Vers une culture commune ?
« Les transferts technologiques ont considérablement progressé, avec des initiatives sur les échanges de personnels, les incitations fiscales très fortes sur les charges salariales, le remarquable dispositif CIFRE (Convention industrielle de formation par la recherche), les Labcom [laboratoires communs entre organismes de recherche publics et PME/ETI] », salue Franck Mouthon, président de France Biotech et CEO de Theranexus. « Depuis les années 2000, la France a instauré les instruments modernes de recherche des 13 premiers pays : indépendance de l’évaluation (HCERES), programmation d’appels à projets (ANR), Investissements d’avenir, loi Pacte », poursuit le Pr Stanislas Lyonnet, directeur de l’institut des maladies génétiques Imagine. Les établissements publics n’ont pas encore révisé leur propre feuille de route pour valoriser les politiques de sites. » « Nous manquons de temps et de passeurs de culture », témoigne de son côté le Dr Anne Galy, directrice de l’unité Inserm 951 au Généthon. Les axes de progression sont encore nombreux, pour la mise en place de carrières mixtes pour les chercheurs et de juste rémunération des innovations de rupture, majoritairement conçues par le public. « Quand le transfert s’effectue très tôt, l’industriel ne veut pas payer cher car il prend des risques. Aussi, la recherche académique doit en éliminer un certain nombre pour revendiquer une meilleure valeur », indique Michel Perez.
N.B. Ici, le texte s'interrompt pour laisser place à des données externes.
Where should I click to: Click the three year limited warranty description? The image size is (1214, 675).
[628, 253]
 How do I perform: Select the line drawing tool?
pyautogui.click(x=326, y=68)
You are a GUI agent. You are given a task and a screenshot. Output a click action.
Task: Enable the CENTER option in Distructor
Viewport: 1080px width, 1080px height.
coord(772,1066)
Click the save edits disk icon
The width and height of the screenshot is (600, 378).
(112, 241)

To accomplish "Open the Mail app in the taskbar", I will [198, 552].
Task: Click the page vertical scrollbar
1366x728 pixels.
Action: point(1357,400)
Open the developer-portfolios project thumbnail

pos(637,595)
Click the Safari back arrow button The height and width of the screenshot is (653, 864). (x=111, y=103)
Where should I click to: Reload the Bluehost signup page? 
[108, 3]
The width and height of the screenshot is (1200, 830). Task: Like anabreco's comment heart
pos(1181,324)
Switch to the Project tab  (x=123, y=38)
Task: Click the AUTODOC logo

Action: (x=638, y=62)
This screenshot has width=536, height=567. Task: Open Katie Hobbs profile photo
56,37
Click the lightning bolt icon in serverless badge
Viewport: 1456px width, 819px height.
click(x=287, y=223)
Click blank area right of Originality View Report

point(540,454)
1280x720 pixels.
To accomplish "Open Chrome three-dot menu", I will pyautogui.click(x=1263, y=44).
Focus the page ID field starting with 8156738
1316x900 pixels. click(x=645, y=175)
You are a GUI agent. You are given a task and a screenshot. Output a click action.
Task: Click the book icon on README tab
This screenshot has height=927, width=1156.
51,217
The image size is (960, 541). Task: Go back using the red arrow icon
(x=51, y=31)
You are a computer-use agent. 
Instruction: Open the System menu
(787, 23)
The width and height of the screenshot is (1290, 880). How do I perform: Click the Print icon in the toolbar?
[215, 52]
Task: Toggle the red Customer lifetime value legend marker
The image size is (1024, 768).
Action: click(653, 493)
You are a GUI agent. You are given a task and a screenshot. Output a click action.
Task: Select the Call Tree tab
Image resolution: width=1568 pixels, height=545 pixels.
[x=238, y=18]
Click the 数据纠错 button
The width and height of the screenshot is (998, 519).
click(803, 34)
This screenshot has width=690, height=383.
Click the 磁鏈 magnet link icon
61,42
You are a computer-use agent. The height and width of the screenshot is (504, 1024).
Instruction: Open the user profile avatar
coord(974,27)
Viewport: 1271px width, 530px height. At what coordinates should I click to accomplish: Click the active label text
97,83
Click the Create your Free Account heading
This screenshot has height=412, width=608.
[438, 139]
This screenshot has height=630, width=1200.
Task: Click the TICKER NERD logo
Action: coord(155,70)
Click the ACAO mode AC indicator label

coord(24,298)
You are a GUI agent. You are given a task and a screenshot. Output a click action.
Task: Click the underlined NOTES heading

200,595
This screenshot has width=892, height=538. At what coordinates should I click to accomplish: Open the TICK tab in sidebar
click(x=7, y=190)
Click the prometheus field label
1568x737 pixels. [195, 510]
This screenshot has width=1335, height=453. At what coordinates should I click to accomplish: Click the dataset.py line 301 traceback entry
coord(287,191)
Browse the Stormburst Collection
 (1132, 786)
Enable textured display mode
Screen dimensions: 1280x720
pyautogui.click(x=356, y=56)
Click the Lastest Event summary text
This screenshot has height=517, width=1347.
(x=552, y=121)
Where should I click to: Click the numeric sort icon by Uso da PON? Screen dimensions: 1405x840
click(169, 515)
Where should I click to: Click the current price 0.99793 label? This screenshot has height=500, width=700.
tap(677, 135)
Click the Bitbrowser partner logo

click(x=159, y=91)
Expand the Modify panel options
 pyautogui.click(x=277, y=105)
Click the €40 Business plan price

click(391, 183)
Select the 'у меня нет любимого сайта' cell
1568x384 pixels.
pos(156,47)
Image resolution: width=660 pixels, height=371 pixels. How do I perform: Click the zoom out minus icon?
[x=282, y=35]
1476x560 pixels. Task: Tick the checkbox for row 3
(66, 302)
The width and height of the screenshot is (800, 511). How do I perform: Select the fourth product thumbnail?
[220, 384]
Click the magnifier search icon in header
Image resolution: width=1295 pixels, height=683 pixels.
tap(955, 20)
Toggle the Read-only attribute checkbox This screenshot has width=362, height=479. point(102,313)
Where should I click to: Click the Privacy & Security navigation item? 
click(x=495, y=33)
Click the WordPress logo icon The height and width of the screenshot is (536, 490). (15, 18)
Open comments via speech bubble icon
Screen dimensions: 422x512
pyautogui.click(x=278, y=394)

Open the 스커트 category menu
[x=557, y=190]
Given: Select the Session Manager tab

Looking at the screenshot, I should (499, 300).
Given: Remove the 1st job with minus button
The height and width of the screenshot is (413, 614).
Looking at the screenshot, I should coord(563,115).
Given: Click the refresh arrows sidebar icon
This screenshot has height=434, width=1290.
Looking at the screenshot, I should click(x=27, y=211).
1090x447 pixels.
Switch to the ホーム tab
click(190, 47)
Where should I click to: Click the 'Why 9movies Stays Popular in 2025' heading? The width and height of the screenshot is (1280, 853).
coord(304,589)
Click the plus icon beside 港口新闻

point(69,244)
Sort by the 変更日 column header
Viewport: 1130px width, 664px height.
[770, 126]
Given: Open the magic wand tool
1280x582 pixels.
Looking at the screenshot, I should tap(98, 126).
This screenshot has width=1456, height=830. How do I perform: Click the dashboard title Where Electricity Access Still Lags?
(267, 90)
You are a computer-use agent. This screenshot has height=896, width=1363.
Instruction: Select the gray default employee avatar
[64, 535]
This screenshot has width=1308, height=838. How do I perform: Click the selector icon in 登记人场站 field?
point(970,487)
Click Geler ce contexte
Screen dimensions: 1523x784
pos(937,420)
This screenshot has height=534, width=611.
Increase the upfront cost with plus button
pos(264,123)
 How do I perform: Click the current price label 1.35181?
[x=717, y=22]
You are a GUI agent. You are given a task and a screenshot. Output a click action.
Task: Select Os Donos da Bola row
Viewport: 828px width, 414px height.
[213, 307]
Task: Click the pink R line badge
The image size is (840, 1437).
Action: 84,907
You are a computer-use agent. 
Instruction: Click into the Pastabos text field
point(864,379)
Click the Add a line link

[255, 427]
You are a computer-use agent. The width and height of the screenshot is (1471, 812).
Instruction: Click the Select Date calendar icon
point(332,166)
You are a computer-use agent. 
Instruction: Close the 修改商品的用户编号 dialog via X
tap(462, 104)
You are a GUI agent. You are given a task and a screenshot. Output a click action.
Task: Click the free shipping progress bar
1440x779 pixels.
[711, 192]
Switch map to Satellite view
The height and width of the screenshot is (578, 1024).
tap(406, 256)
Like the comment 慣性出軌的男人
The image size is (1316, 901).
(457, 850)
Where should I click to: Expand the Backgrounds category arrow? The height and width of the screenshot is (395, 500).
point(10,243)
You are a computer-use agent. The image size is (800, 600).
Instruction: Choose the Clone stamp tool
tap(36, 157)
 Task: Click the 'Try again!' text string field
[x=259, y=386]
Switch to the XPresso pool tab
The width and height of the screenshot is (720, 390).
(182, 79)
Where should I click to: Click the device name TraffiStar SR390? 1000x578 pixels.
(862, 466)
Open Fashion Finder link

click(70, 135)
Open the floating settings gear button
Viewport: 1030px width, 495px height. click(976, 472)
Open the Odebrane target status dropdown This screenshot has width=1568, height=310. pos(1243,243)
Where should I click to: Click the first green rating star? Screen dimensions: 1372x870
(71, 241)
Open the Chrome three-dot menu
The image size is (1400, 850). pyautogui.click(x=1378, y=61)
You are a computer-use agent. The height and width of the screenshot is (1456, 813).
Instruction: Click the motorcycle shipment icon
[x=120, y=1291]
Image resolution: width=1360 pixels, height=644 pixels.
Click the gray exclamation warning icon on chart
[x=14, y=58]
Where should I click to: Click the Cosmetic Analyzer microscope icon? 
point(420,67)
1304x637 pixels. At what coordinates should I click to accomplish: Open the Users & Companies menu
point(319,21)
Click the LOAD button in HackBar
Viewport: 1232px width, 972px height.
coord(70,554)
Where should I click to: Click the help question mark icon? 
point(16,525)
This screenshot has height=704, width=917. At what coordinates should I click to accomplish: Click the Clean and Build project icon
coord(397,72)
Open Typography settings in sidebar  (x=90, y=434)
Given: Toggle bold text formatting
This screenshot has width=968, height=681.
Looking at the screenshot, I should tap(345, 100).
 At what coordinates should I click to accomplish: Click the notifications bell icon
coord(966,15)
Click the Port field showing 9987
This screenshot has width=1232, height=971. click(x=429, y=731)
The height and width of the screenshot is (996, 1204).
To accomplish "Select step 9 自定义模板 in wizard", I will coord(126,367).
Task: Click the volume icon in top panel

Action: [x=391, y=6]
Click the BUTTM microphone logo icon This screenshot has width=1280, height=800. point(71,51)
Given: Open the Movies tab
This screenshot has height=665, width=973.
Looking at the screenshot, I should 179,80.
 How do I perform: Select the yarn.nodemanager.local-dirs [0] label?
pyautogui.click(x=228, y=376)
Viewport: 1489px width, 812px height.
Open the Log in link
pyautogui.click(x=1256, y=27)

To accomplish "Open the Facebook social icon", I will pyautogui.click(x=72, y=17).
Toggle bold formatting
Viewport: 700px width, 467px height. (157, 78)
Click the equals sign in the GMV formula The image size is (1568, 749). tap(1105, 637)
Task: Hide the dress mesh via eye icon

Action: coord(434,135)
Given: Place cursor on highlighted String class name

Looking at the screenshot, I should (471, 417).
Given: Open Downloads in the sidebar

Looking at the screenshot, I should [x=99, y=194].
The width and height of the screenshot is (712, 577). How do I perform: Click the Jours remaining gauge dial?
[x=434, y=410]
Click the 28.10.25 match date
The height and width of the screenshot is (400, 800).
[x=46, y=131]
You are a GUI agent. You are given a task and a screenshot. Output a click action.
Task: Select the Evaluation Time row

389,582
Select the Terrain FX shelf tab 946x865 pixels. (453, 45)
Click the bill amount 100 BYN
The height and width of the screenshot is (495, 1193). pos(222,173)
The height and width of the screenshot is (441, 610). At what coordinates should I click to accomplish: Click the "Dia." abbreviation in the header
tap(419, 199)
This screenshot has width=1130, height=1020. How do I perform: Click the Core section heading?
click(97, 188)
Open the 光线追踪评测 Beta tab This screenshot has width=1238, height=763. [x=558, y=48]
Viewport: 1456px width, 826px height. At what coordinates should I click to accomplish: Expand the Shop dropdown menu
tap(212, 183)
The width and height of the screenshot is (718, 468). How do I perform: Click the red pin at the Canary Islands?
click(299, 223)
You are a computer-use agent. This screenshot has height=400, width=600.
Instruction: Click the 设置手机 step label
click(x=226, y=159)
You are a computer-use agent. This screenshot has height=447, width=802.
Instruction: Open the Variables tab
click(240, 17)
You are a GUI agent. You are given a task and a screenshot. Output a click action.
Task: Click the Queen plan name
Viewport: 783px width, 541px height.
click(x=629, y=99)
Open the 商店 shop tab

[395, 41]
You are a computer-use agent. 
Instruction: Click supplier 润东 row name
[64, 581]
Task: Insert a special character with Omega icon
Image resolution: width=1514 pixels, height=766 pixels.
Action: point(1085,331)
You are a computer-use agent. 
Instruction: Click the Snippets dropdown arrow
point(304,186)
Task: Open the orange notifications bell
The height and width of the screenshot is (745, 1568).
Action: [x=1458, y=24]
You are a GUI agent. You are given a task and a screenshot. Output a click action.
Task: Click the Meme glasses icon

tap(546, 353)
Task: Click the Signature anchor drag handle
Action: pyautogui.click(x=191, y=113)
Valorisation de l’innovation
Côté industriels, le Leem a émis une série de propositions, en faveur notamment de la définition d’une feuille de route pour les cinq à dix prochaines années. Cela permettra de « piloter l’effort commun entre recherche publique et privée, de faire converger nos travaux », plaide Frédéric Collet. Des avancées sont prévues par la loi de programmation pluriannuelle de la recherche 2021-2030, selon Philippe Berta, rapporteurs de plusieurs titres du texte. « La situation s’est beaucoup améliorée depuis les années 90 mais nous partons de très loin », signale le député Modem du Gard, qui liste « la reconnaissance du diplôme de thèse, le doublement des bourses CIFRE, la création d’un système comparable pour les chercheurs académiques (CIMEC), la participation des personnels de recherche aux résultats de l’entreprise… » « Il faut avant tout que la recherche publique se remette à la hauteur de ce qu’elle a été. L’enveloppe, avec le plan de relance, est de 32 milliards d’euros sur dix ans », calcule le député et généticien. La LPPR devrait être adoptée avant la fin 2020 pour une entrée en vigueur début 2021.